Droit & société
Les bouquets des juges
Aujourd'hui encore, les juges de l'Old Bailey portent à certaines dates un petit bouquet, et des herbes sont répandues sur le sol. Cette tradition vient d'une époque où le tribunal voisinait avec la prison de Newgate et sa « fièvre des geôles ». La Cour criminelle centrale de Londres jouxtait Newgate, prison surpeuplée et insalubre ; le typhus, transmis par les poux, y proliférait sous le nom de « gaol fever ».
En 1750, lors des « Black Sessions », une épidémie partie des prisonniers tue des dizaines de personnes, dont le maire de Londres et plusieurs juges.
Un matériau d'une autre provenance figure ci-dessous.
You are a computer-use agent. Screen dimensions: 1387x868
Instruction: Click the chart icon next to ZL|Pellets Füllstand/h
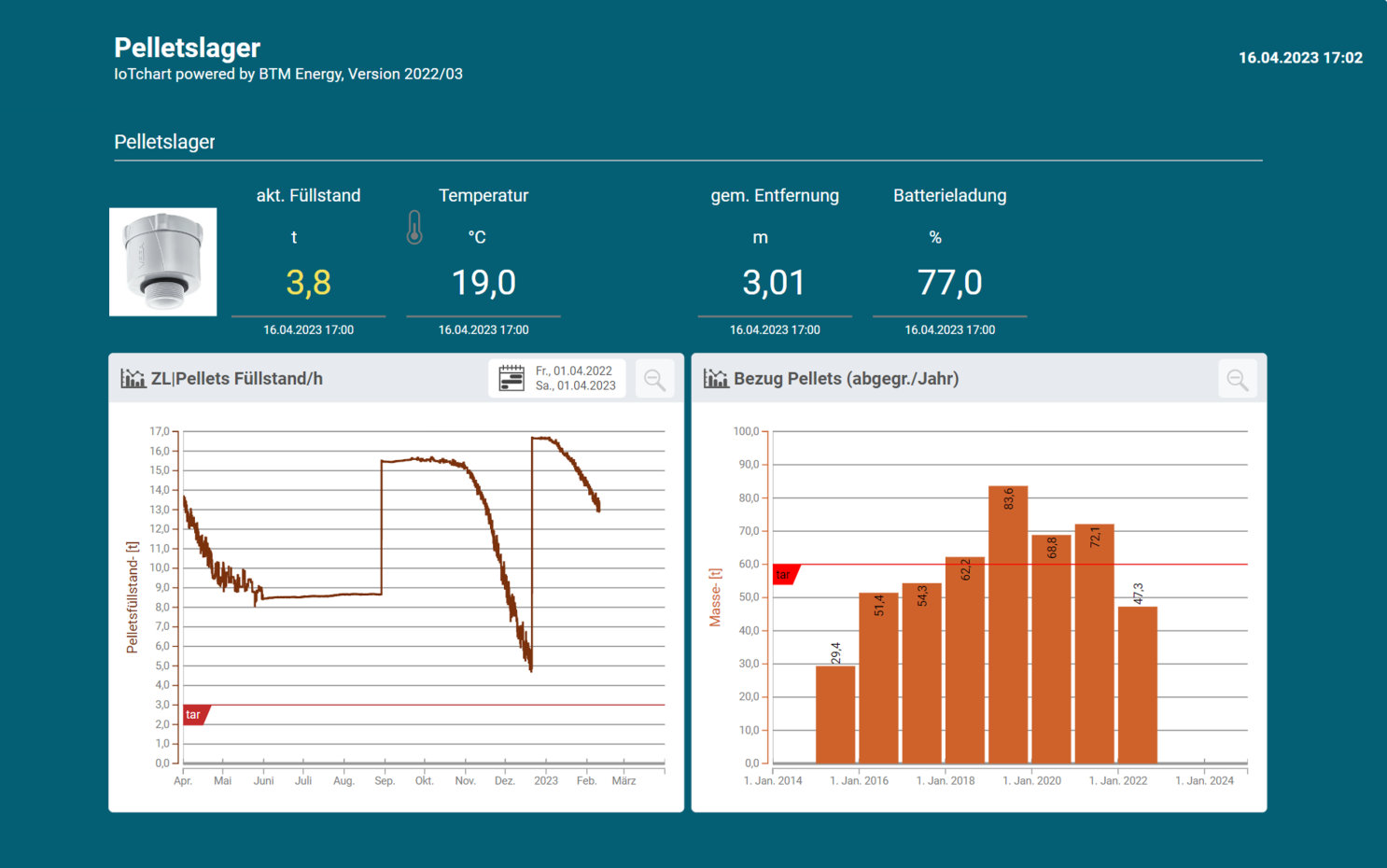point(133,378)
La cour réagit par des moyens dérisoires au regard de la science moderne : fleurs odorantes et herbes aromatiques censées « purifier » l'air vicié, selon la théorie des miasmes alors dominante.
On sait depuis que l'odeur n'y était pour rien : c'est l'hygiène et la lutte contre les poux qui enrayent le typhus. Mais le geste a survécu en rituel. Les bouquets de l'Old Bailey sont le vestige cérémoniel d'une véritable terreur sanitaire — preuve que les traditions judiciaires conservent parfois la mémoire d'une peur que la médecine a depuis longtemps expliquée.